Restons jeunes

Publié le par Chiffonnette

Benjamin est gros… Le couperet est tombé à la visite médicale. Mais difficile de maigrir quand on aime par-dessus tout manger. Même si l’obésité rend tout compliqué, du sport à l’amour.
Un joli roman pour adolescents qui dit la difficulté d’être différent et de l’accepter. Le happy end rend la fin un tantinet rapide, mais la lecture reste très agréable et l’histoire touchante.
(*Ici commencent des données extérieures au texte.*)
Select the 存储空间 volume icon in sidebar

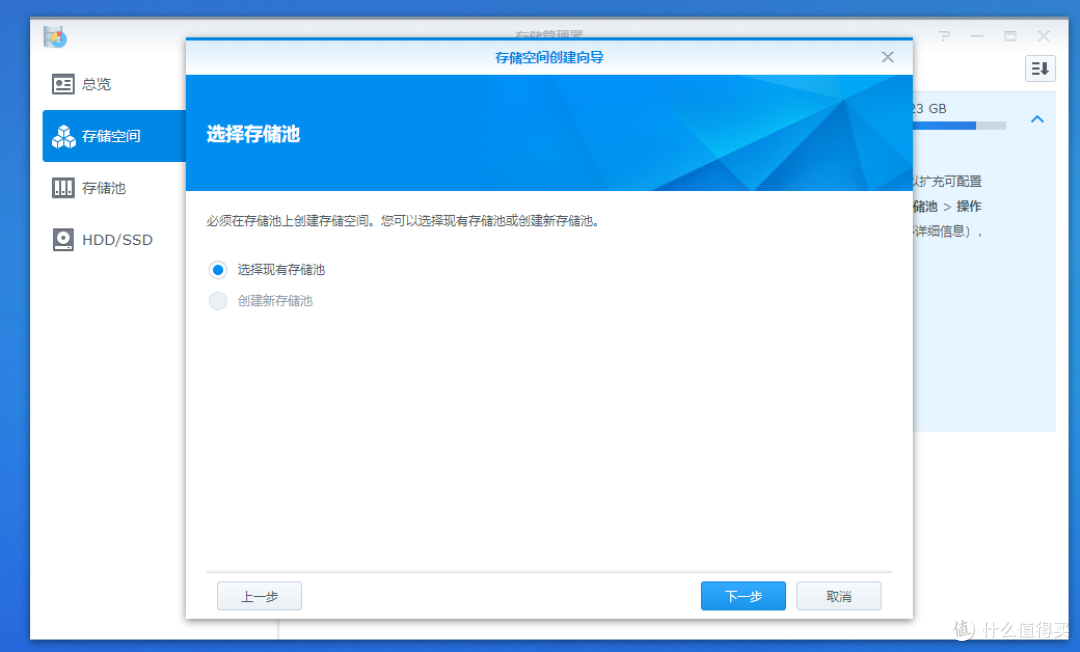(62, 136)
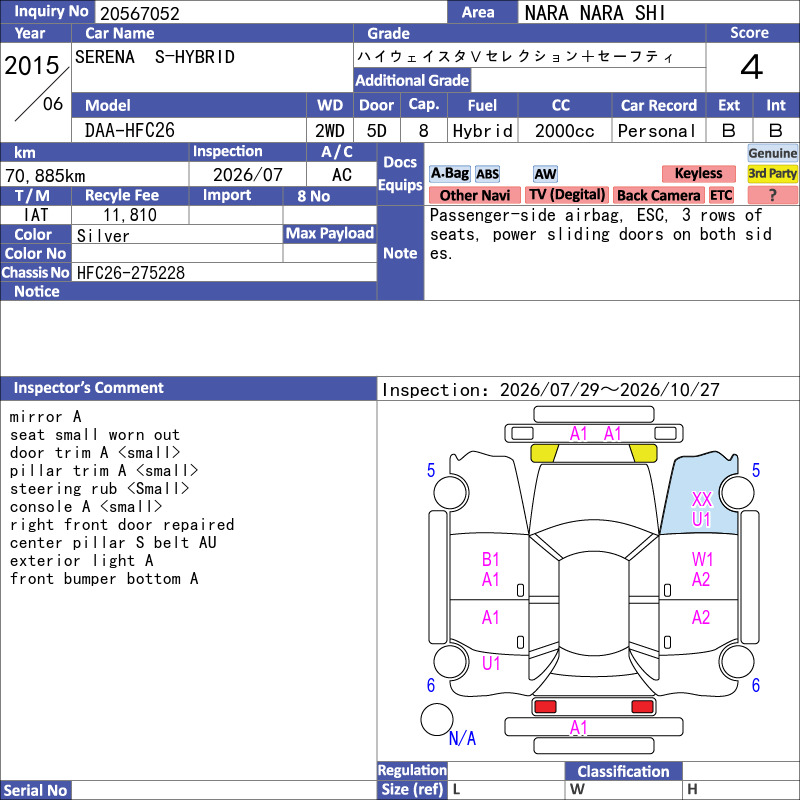Click the Chassis No HFC26-275228 field
Viewport: 800px width, 800px height.
(224, 272)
Mikaël Ollivier, La vie en gros, Ed. Thierry Magnier, 2001. 157 p.
 
 
Ginny, 17 ans, timide adolescente américaine tout à fait ordinaire reçoit de sa tante récemment décédée 13 petites enveloppes bleues qui vont l’emmener à travers le monde sur les traces de celle qui était un parangon de fantaisie.
Au risque de me répéter, un joli roman pour adolescents ! J’avoue avoir été un peu déçue au début : écriture un tantinet plate, personnages gentillets, situations invraisemblables et… une vision très “américaine” du voyage… Enfin je crois ! Mais le tout m’a fait penser à ces touristes que l’on peut croiser armés de leur Lonely Planet toute-l’Europe-dans-un-pavé. Je pense que vous voyez de quoi je veux parler. Et c’est sans parler des clichés qui abondent. Je vous le donne en mille, à Paris, il y a des amoureux, des cafés et des baguettes de pain. Ce qui ne m’a pas empêchée d’être happée par cette lecture. Toute invraisemblance mise à part (ça existe vraiment des parents raisonnables qui laissent partir leur fille unique de 17 ans toute seule en Europe sans savoir où elle va atterrir ?), cette initiation à la vie, la fantaisie, et l’amour est touchante. Et Ginny fait ce que je n’ai jamais réussi à faire : partir sur les routes toute seule. J’aurais peut-être le cran d’en faire autant un jour !
Maureen Johnson, Treize petites enveloppes bleues, Gallimard jeunesse, 2007. 347 p.